EXERCISE AIM => The records below hold pictures; please leave those out and retype the rest exactly.

+++ TASK MATERIAL +++

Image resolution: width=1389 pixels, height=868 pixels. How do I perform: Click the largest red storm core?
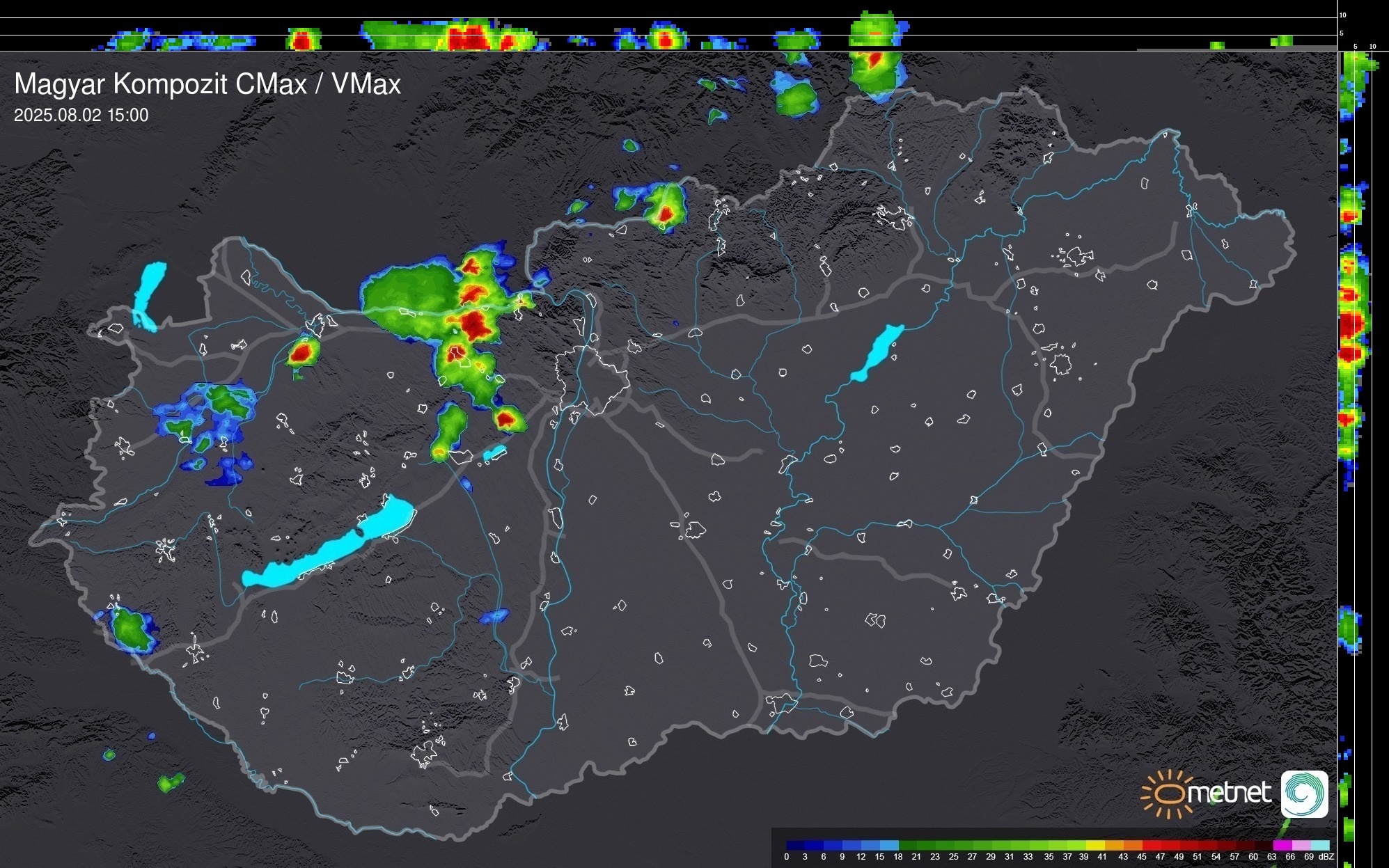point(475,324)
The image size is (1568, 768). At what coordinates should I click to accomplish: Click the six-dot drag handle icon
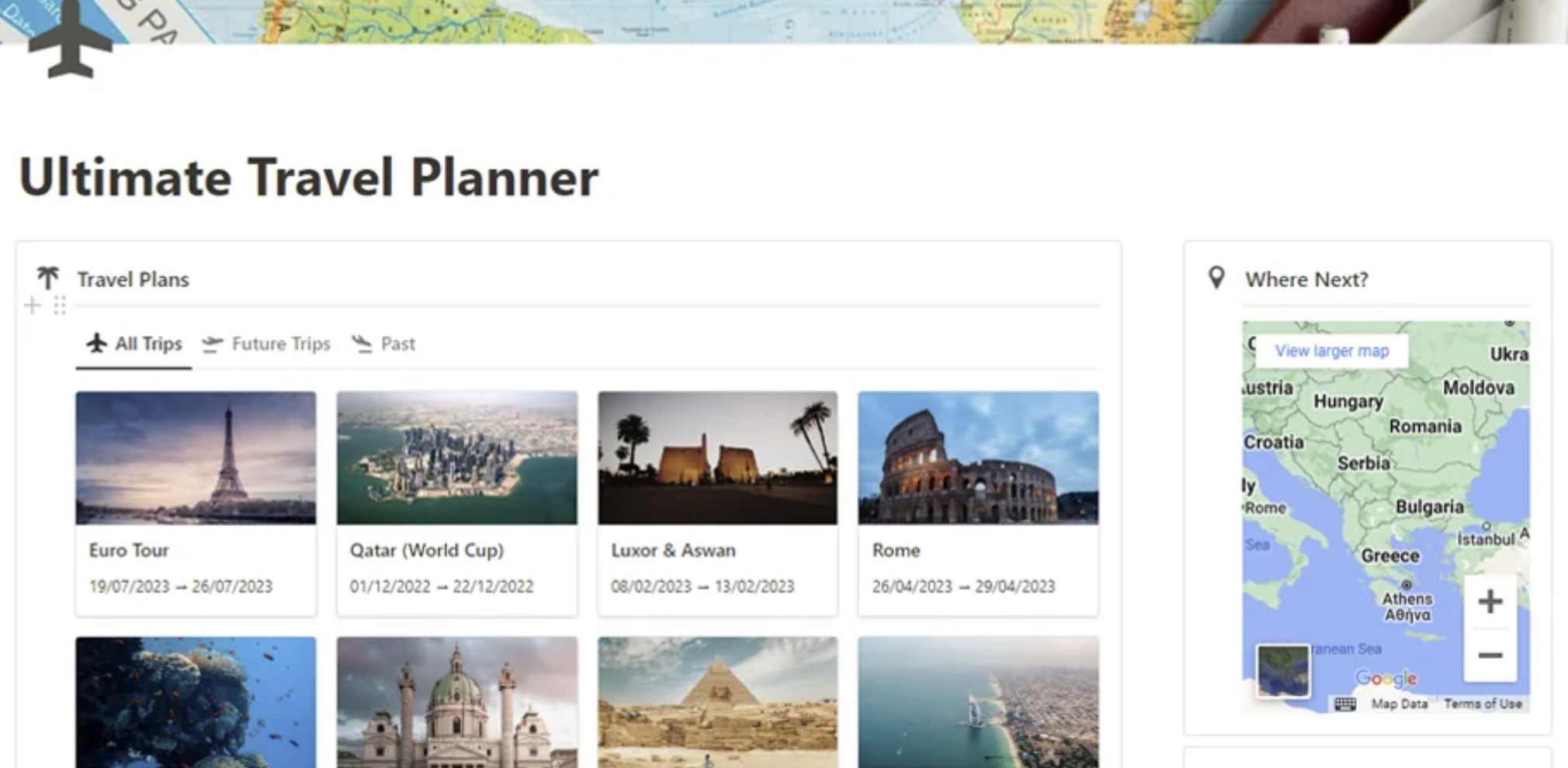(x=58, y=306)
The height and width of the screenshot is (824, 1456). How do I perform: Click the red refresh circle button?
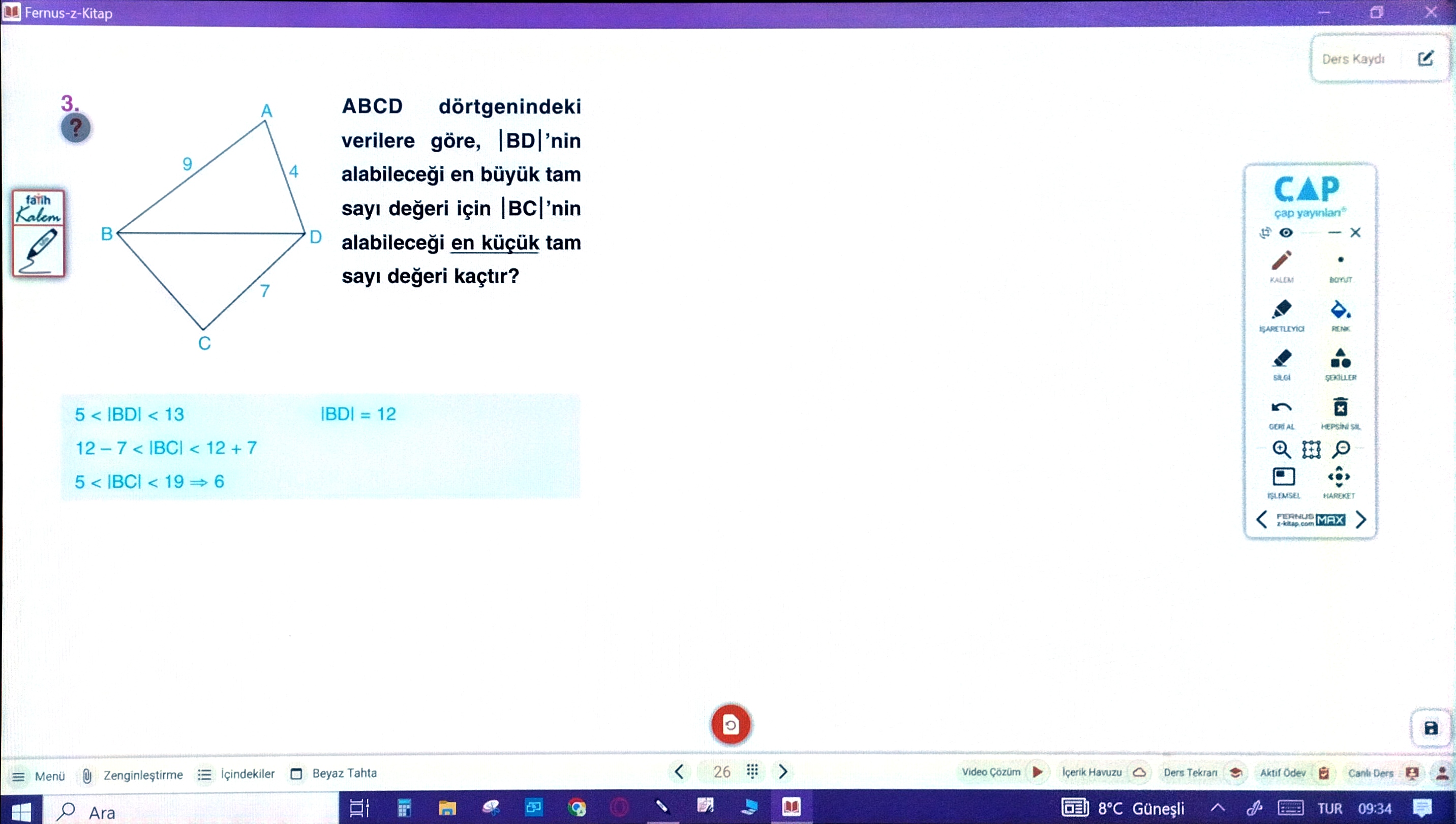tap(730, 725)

+++

EXERCISE OUTPUT =>
Image resolution: width=1389 pixels, height=868 pixels. How do I perform: Click the largest red storm core?
point(475,324)
The image size is (1568, 768). At what coordinates should I click to accomplish: Click the six-dot drag handle icon
(x=58, y=306)
The height and width of the screenshot is (824, 1456). How do I perform: Click the red refresh circle button?
tap(730, 725)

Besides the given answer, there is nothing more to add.